*DIRECTIONS FOR THIS TASK*:
Tally the lines in the entries below where the string "Identify" occurs. Reply with the total alone.

*AVAILABLE DATA*:
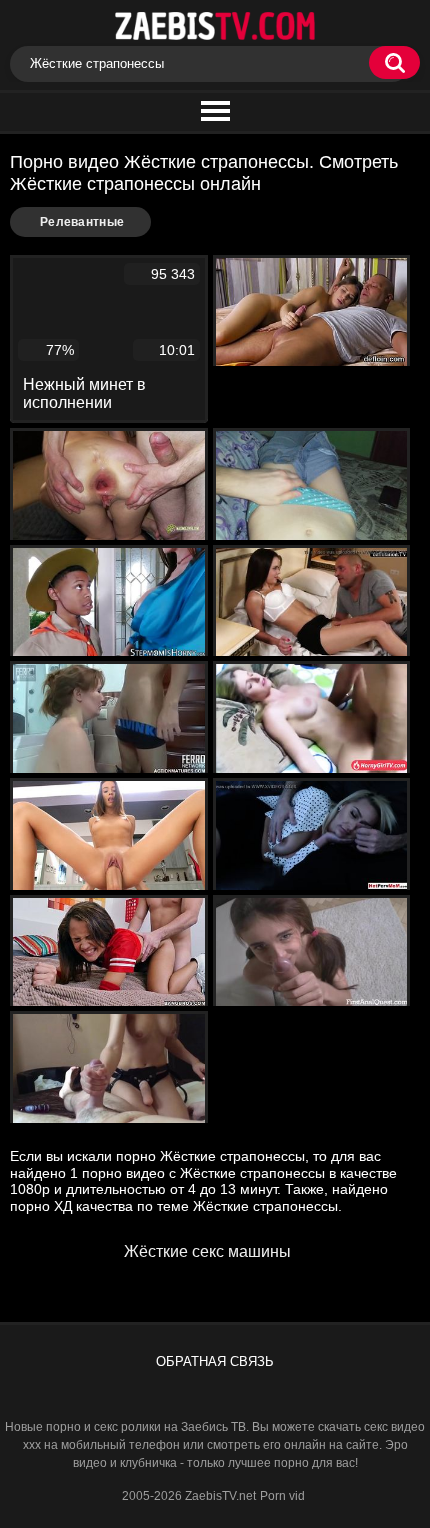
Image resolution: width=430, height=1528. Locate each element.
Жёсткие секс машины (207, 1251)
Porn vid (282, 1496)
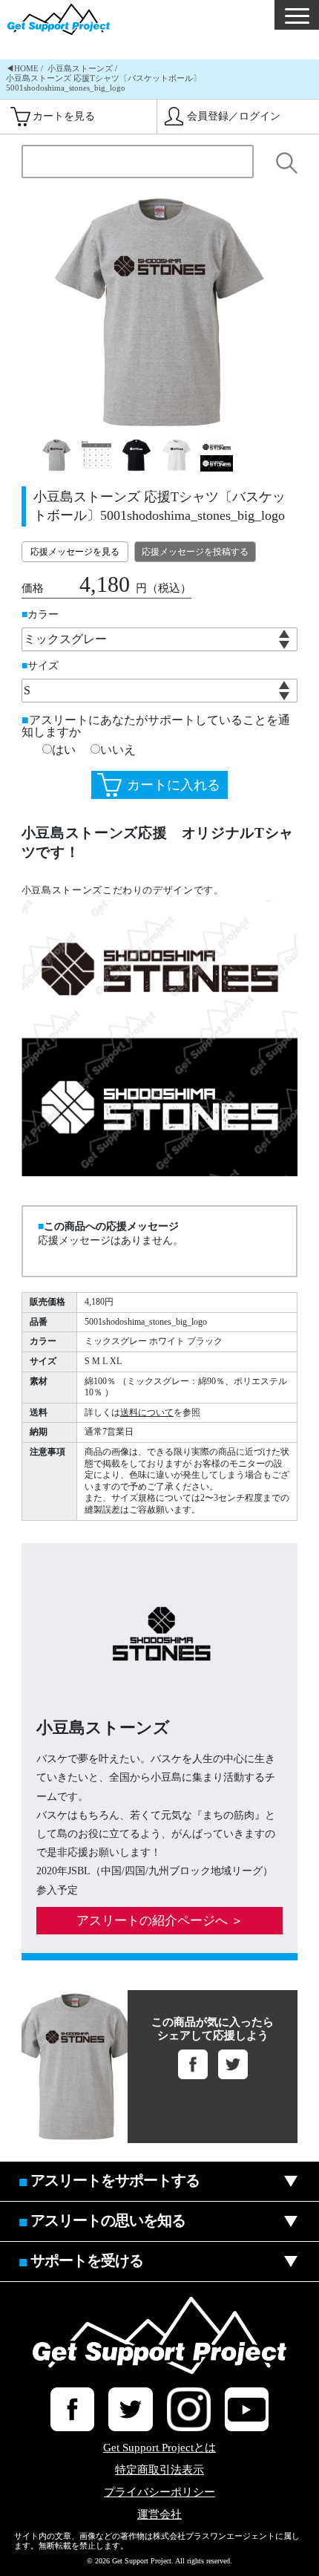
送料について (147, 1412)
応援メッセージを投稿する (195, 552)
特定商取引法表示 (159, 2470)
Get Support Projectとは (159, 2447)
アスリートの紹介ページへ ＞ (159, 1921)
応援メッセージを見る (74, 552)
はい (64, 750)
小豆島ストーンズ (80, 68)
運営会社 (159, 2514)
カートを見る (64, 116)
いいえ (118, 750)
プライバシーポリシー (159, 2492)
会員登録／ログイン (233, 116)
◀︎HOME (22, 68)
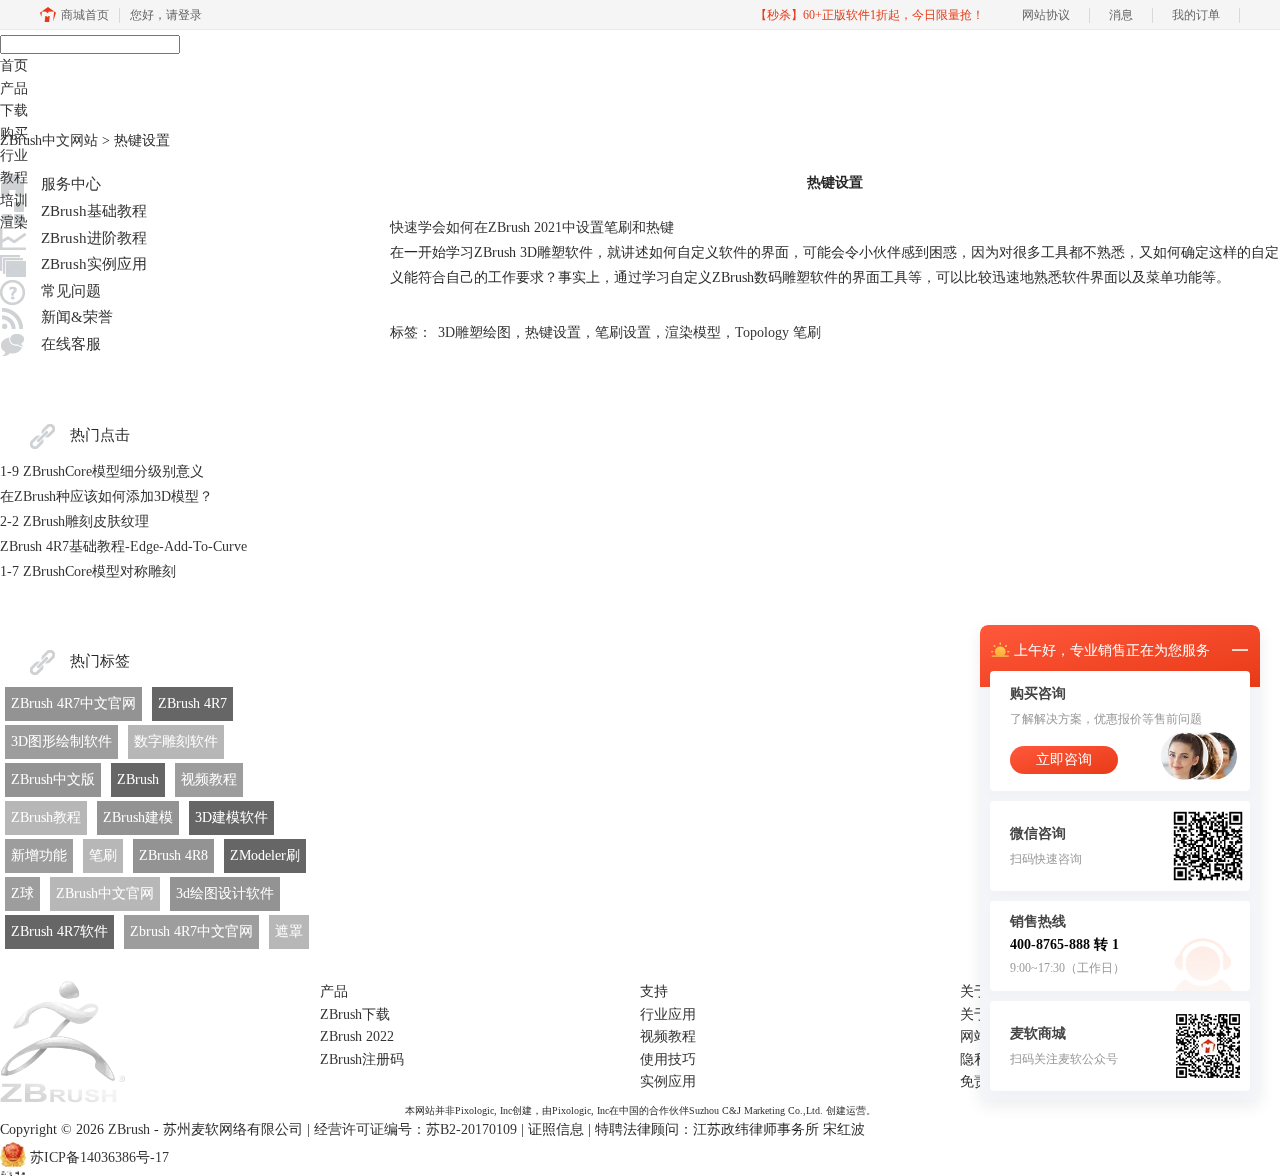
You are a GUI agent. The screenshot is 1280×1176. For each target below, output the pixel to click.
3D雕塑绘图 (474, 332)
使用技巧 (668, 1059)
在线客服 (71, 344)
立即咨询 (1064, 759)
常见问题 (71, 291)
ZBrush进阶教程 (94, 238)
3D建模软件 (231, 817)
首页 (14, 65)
...
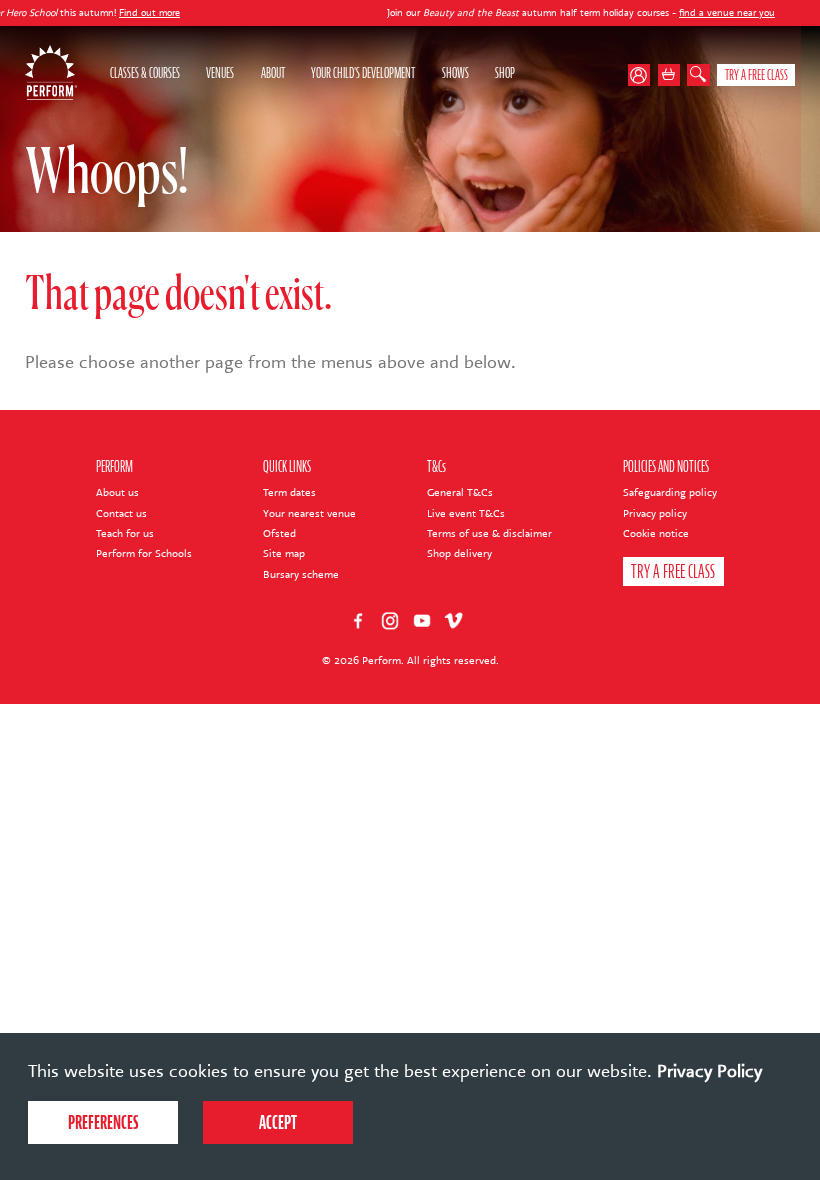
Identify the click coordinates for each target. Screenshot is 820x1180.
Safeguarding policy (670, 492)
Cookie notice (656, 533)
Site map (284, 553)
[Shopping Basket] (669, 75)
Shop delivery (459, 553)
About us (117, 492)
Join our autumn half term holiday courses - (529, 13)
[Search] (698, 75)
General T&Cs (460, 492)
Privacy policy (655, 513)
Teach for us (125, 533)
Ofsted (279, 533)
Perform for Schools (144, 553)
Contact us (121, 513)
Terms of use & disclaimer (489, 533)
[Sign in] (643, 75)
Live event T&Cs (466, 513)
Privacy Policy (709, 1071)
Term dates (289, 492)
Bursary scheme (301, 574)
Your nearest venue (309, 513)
...
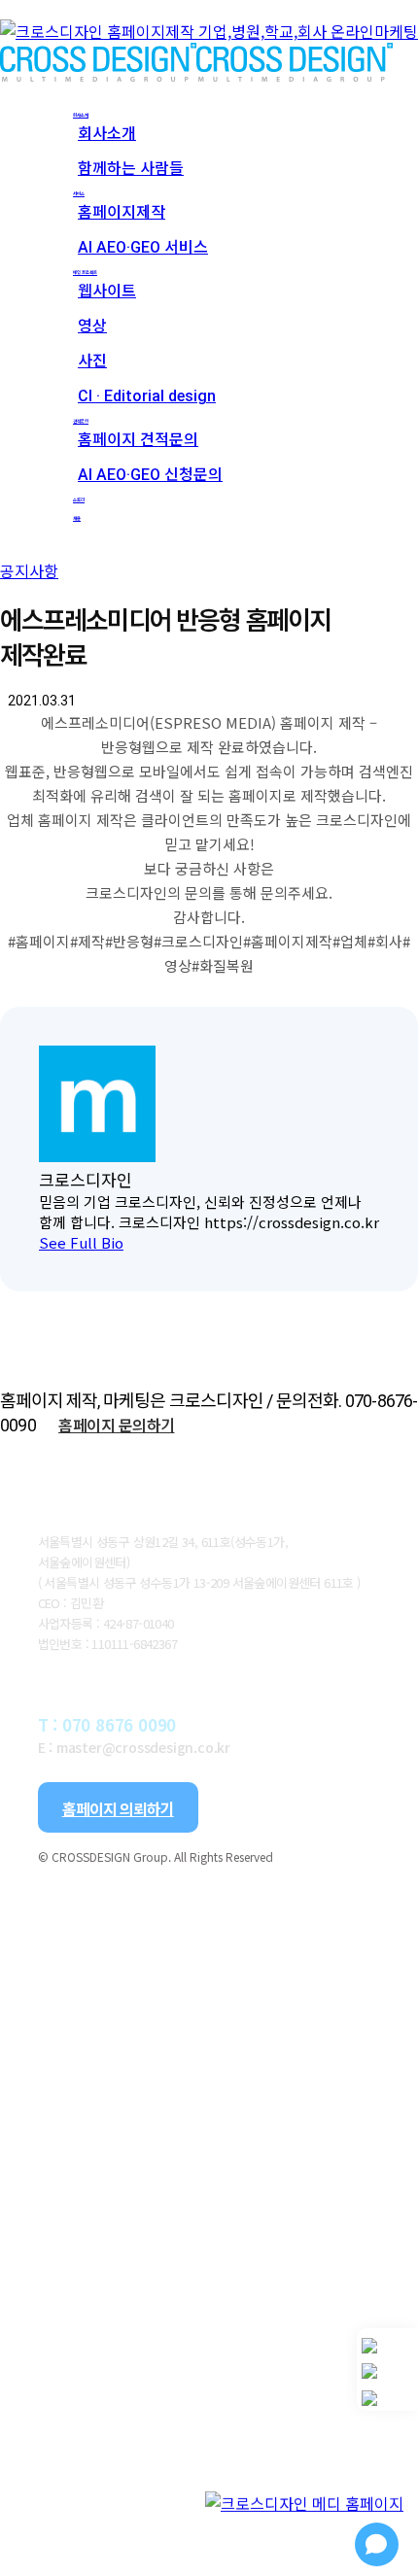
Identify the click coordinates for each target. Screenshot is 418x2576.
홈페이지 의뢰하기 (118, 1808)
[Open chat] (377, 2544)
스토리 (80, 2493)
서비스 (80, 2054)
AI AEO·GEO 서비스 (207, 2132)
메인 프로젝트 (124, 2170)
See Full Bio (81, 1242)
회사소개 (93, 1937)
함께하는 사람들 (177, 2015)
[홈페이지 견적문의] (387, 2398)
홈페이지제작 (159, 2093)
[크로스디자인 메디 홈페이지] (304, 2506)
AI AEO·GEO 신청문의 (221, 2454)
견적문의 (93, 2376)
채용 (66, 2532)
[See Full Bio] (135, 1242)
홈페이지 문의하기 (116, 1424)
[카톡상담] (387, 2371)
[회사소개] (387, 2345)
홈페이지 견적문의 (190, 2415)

*EXPECTED ANSWER*:
2